What this task involves:
In the part of the data that opens with the line containing "1369x889 pixels. How" and closes with the line containing "pyautogui.click(x=1300, y=539)", swap "label" for "marker" and change nothing else. Write those lines out again, leaving the pictures out of your answer.

Raw data:

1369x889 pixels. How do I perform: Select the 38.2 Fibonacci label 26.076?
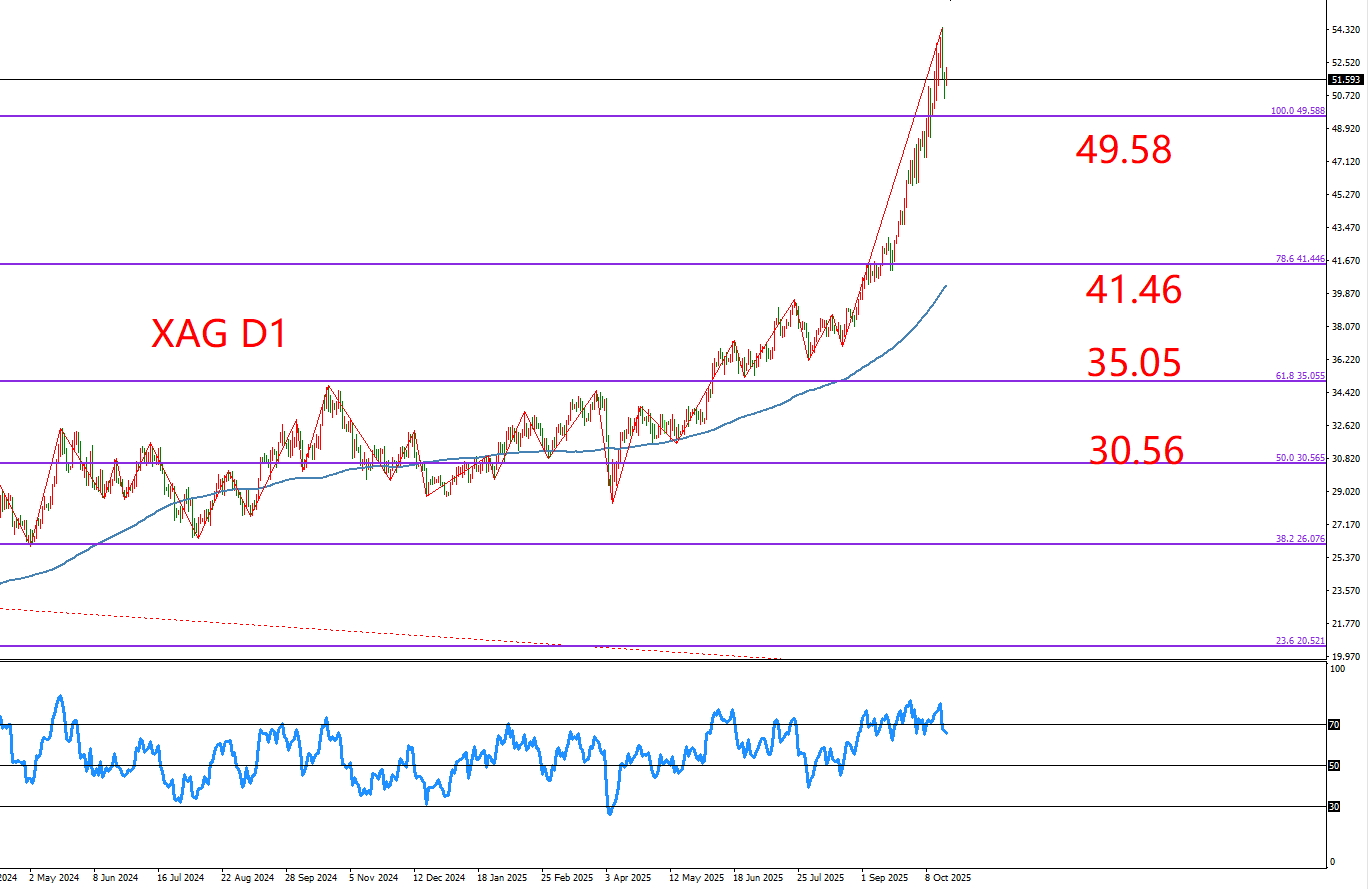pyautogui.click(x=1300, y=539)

==

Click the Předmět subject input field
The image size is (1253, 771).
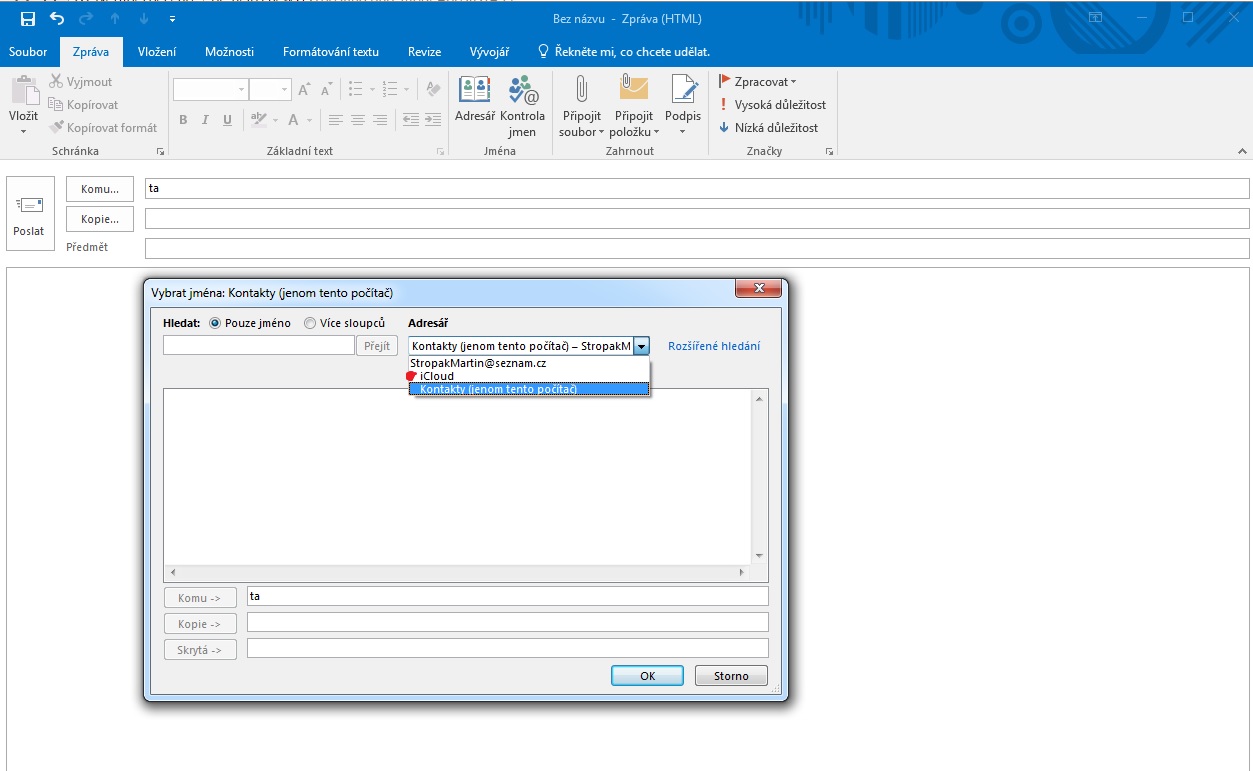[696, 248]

Response:
1369x889 pixels. How do I perform: Select the 38.2 Fibonacci marker 26.076?
pyautogui.click(x=1300, y=539)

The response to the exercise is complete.